進化しすぎた脳

進化しすぎた脳―中高生と語る「大脳生理学」の最前線 (ブルーバックス)この頃、脳の研究に興味がある。
行動分析学を調査していたところ、周辺分野として脳の研究にも接したが、常識と違う研究成果が多く、興味をそそられる。
fMRIなどの測定技術の進歩が、新しい研究を推進しているようだ。
大脳生理学系は専門ではなかったので、高校生の対談というスタイルである本書から読んでみることにした。

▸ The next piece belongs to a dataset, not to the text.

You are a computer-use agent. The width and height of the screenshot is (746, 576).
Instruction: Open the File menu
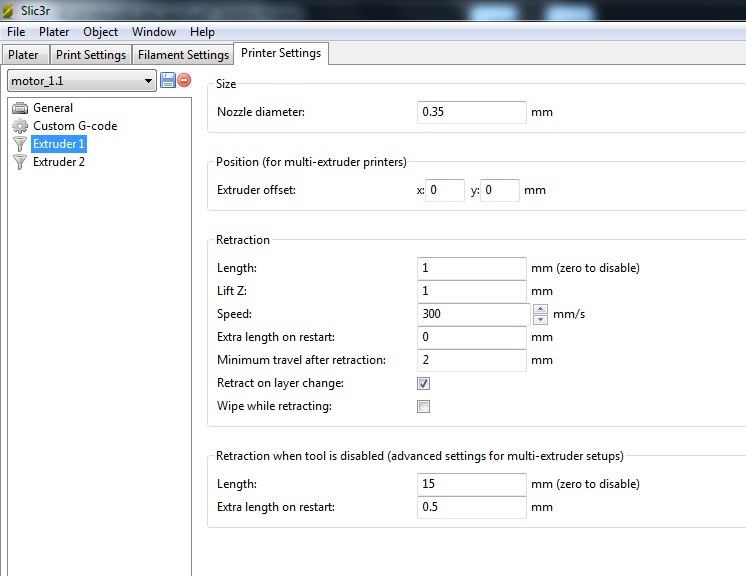click(x=16, y=32)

相手が高校生なので、専門用語を極力排し、分り易い説明になっている。
それでも、我々が一般に持っているイメージと、最新の脳研究の成果が大きく異なっていることに驚かされる。

理論も興味深いが、やはり臨床の事例が面白い。

動きを感知する場所でる5番目の視覚野が壊れると、動いているものが見えなくなる。
ボールが見えていても、転がりだすと見えなくなってしまう。

小さい時に脳に水がたまってしまう「水頭症」は、脳の成長が阻害される。
それでも多くの患者は正常であり、中にはIQが126の人もいた。
検査の結果、彼の脳は正常な人の10%しか脳が無かった。
本来、人間にはそんなに大きな脳は必要ない。

人間の見ている世界は視野の中心部分のごく狭い範囲しか色が見えない。
それ以外の部分は、脳が色を補っている。

脳波をモニターしながら脳の活動を調べると、先に「運動前野」という運動をプログラムすることろが動き始めて、それから1秒ほど経ってから「動かそう」という意識が現れる。
「動かそう」と脳が準備を初めてから、「動かそう」というクオリアが生まれる。
自由意志は、潜在意識の奴隷にすぎない。

脳は完全に覚えるのではなく、特徴を抽出している。
柔軟に利用するには、100%完璧な記憶には意味がない。
服や髪型が変わっただけでも、違う人間として認識してしまう。

脳は身体があるからこそ成長する。
そこがコンピュータとの大きな違いだという。
脳は身体に合わせて、柔軟に変化するのだ。
コンピュータも、今後そのような方面に進化するのかどうか、楽しみだ。